In 2015 the first British person will "officially" go into space

I just read this interesting article in via Sky News today:

The British space industry is being given a boost with confirmation that Britain's first official astronaut is to take part in a mission on the International Space Station in 2015.

Major Tim Peake has undergone 14 months of rigorous training, which has included survival courses and exercises under water and underground.

Now almost three years after graduating as an astronaut, the 41-year-old former major and helicopter pilot in the British Army Air Corps has been selected to fly on a five-month mission on the international space station.

He has been training under water, underground, completed survival courses and now, almost three years after graduating as an astronaut, he has been selected for a five-month mission on the ISS.
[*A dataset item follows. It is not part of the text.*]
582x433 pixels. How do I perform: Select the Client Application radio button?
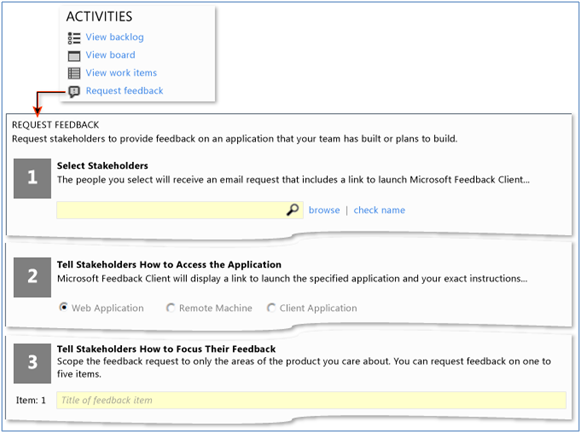coord(271,308)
Canada's singing spaceman Chris Hadfield has used social media to give incredible insight into life in orbit. His tour ended last week - and Peake's will start in two years' time.

Speaking after his selection for the programme, he said: "I applied to become an astronaut with the European Space Agency because I believe for me it's a unique opportunity in my life to become part of a team that can have such a positive impact on society.
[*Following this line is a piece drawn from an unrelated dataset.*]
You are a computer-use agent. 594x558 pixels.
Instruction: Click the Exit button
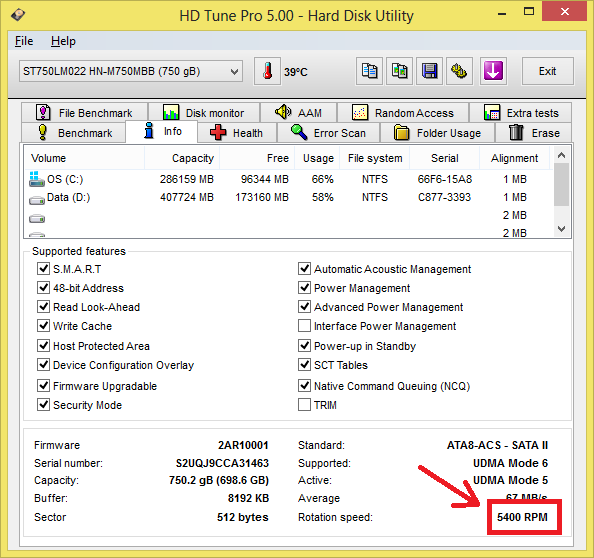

"I believe humankind faces some enormous challenges this century, and the space arena is going to be fundamental in overcoming some of those challenges."

Peake will face his own personal challenges - getting used to life without gravity, and his family.

His living quarters during the mission will be barely the size of a phone box.

Space writer Nick Spall said: "Space can make lots of money. The satellite industry's very successful, but space isn't just about building satellites or building robots to explore the solar system.

"It's also human space flight as well, and all the developed countries, and in particular the emerging developed countries, China, India, are commiting themselves to human space flight, so it's a case of Britain joining in."

Although British-born adventurers like Helen Sharman and Piers Sellers have been into space before, Peake will officially be the first British astronaut.

The others either took American citizenship or their missions were privately funded.

But when his Soyuz rocket blasts off from Kazakhstan he will be focused more on where he is going than where he has come from.